Procuraduría abre investigación contra Daniel Quintero por presunta participación política

La Procuraduría General de la Nación inició una investigación disciplinaria contra Daniel Quintero, actual superintendente de Salud, por presunta participación indebida en política. La investigación se centra en declaraciones realizadas durante una entrevista el día de las elecciones presidenciales.
Procuraduría abre investigación contra Daniel Quintero por presunta participación política

Procuraduría abre investigación contra Daniel Quintero por presunta participación política La pelea entre la Procuraduría y Daniel Quintero vuelve al escenario nacional: ahora no como alcalde suspendido, sino como superintendente de Salud y, de nuevo, por presunta participación indebida en política.

Qué dice la Procuraduría

Desde el lado institucional, el mensaje es de disciplinar a un alto funcionario que, en pleno día de elecciones, habría cruzado la línea entre opinión y militancia. El auto ordena “iniciar investigación disciplinaria… en contra del superintendente nacional de salud” por hechos ocurridos el 21 de junio de 2026, cuando Quintero habló desde la sede de campaña de Iván Cepeda.

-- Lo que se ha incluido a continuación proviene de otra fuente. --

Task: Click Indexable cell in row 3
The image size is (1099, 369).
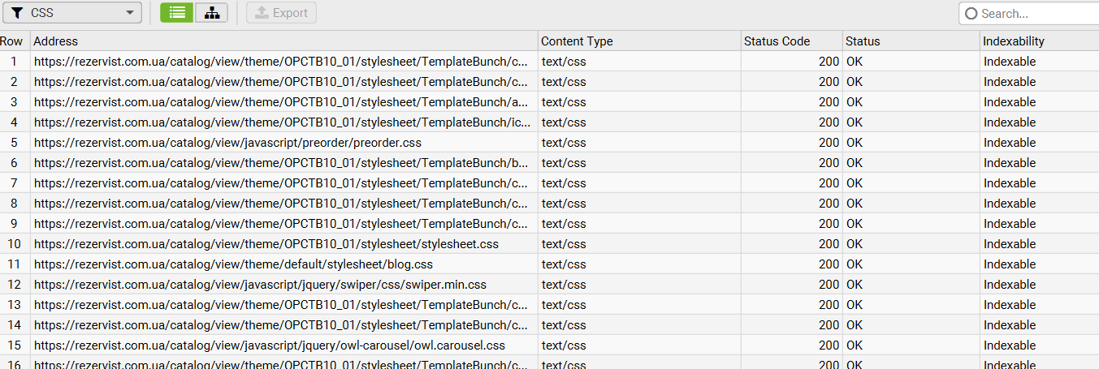Action: coord(1010,102)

La Procuraduría se apoya en una entrevista y en publicaciones en redes. En el video, Quintero afirma que “los números daban completamente al revés y los votos están ahí, tenemos que ir a la lucha por ellos, encontrarlos y elegir a Iván Cepeda presidente”, frase que el ente de control lee como un guiño directo a una campaña y no como simple análisis electoral. También pesan sus comentarios sobre que el “sistema electoral en Colombia es un sistema corrupto”.

Cómo se ve desde Quintero y el Gobierno

Del otro lado, Quintero presenta sus declaraciones como ejercicio de un derecho fundamental. Según los reportes, el funcionario “se defendió argumentando que su opinión es un derecho constitucional y que actuó tras recibir amenazas”.

Además, no es un capítulo aislado: en 2022 ya había sido sancionado por participación política siendo alcalde de Medellín, lo que para sus críticos muestra reincidencia, pero para sus aliados alimenta la narrativa de persecución política.

Mientras la Procuraduría insiste en que un superintendente no puede actuar como jefe de debate en plena jornada electoral, Quintero y sectores cercanos al Gobierno se parapetan tras la libertad de expresión y la denuncia de presuntos fraudes. El resultado: un nuevo choque entre control disciplinario y activismo político en el corazón del Estado.